Reversing negative self-talk, improving self-worth, and diffusing anxious emotional reactions to social situations requires a change in how you think. Somewhere along the way, in your past, you may have made an interpretation that you aren’t as worthwhile as everyone else. This way of thinking may have followed you into adulthood (this valuable exploration, when conducted with a licensed therapist, may help you discover how your self-perspective was formed). Now, with your adult brain, it’s time to challenge that line of thinking.
Below are three strategies to try out. The goal isn’t to become a perfect social butterfly, but rather to be able to participate in social situations, to find a way to be comfortable, and, eventually, to discover the joy that comes with connecting to the people around you.
Seems too easy, right? You’re probably saying, “Of course I’m going to breathe!” But the breath that is helpful here is one coming from both your chest and your stomach. Take a big breath that fills them both while slowly counting to five, and then exhale to a count of five. Slow, deep breaths can help calm your heart rate, which helps relax your body. When your body is relaxed, you are better equipped to think with reason and clarity. Feeling calm may allow you to talk to yourself with more positive and realistic statements.
Practice deep breathing a couple times a day (i.e., while driving or waiting in a line) so that when you need to calm yourself during challenging situations, you can rely on it.
2. Make a New “Recording”
When you experience recurring negative self-talk, it can be like having a preset recording playing in your head over and over. Time to erase this recording and replace it with one that is more positive and encouraging. Write down a few of your common negative self-talk statements. After each, create new statements that more accurately reflect your abilities and other possible outcomes.
For example, from the list above, the negative statement, “No one is going to want to talk to me” could be replaced with, “There is no reason for me to believe that no one would want to talk to me,” or, “In the past, I’ve found people will talk to me, and it’s okay to be a little nervous.”
3. Refrain from Mind Reading
It is impossible for anyone to know for certain what other people are thinking. Yet we speculate about others and believe our speculations. The negative self-talk we engage in is evidence of that.
Decide today that when mind-reading speculations enter your self-talk, you will ask yourself for the proof. When something isn’t known with certainty, agree to replace the statement with something factual. In addition, keep in mind that as much as you think people are looking at you, discovering your flaws, examining your clothes, and scrutinizing your hairstyle, the reality is in most instances they aren’t. It is typically only in your own mind that you are standing there with a neon sign around your neck.
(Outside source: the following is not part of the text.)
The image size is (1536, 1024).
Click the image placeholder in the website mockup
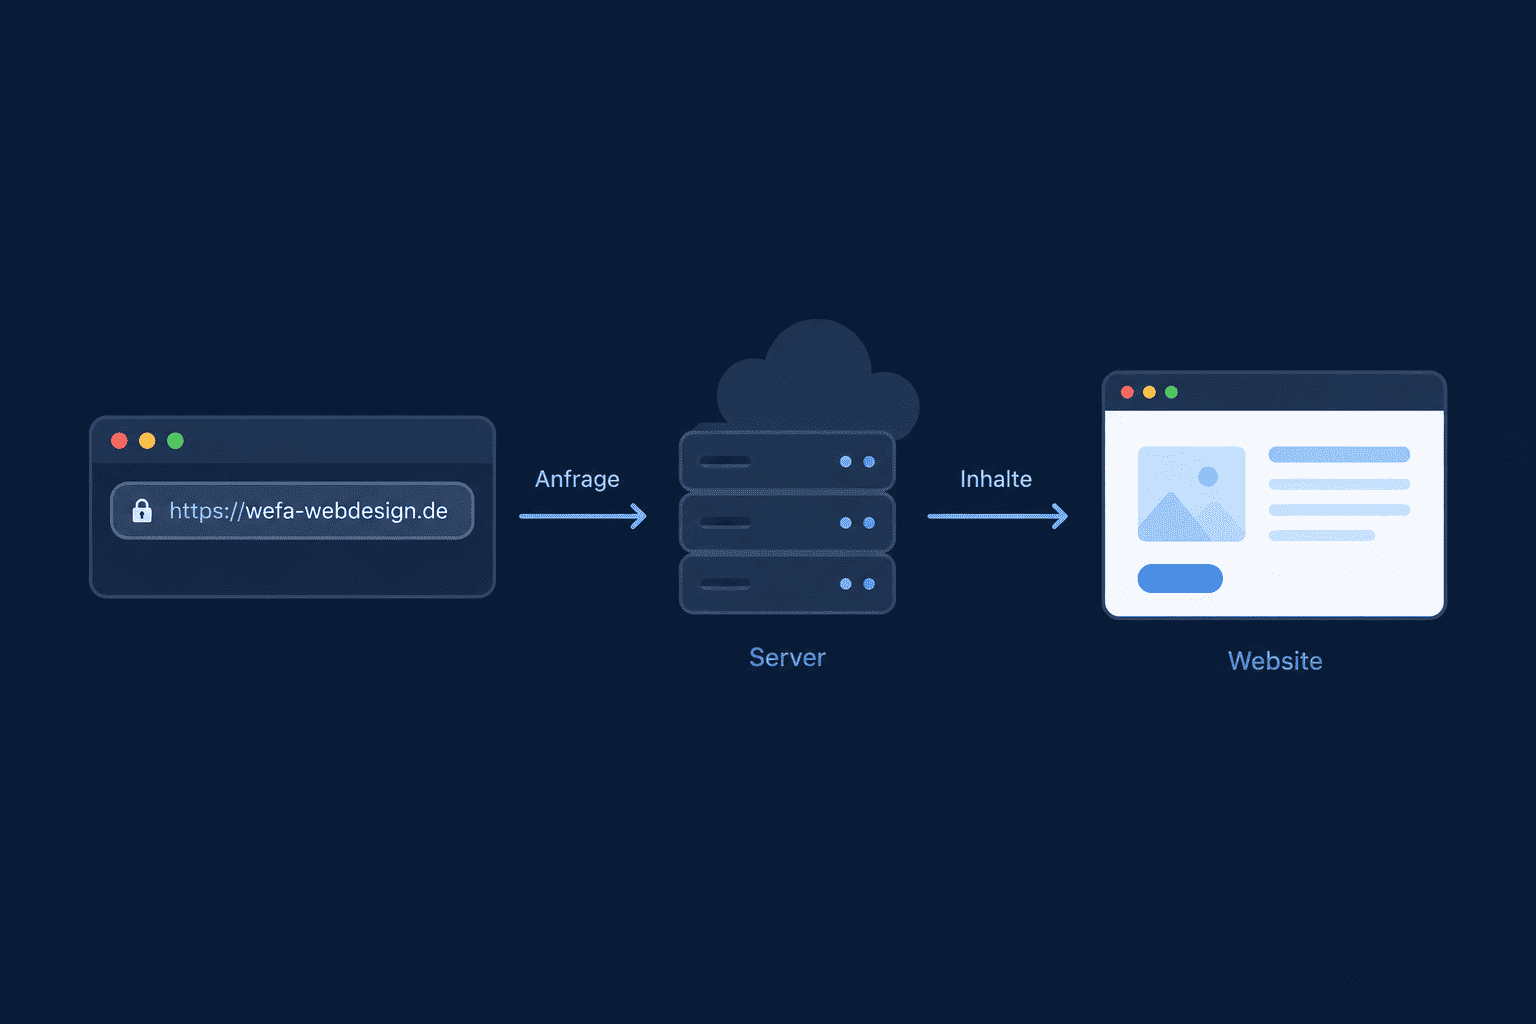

Now, back to that party invitation. Perhaps there is a part of you that doesn’t want to miss it. Maybe you are finding it isn’t comfortable to sit on the sidelines, just as it isn’t comfortable to be in the game. When both options aren’t ideal, perhaps it’s time to experiment with some strategies to make social events manageable. It is important to remember that behavior changes may take time. Be patient with yourself as you adopt new ways of thinking and engaging in new behavior.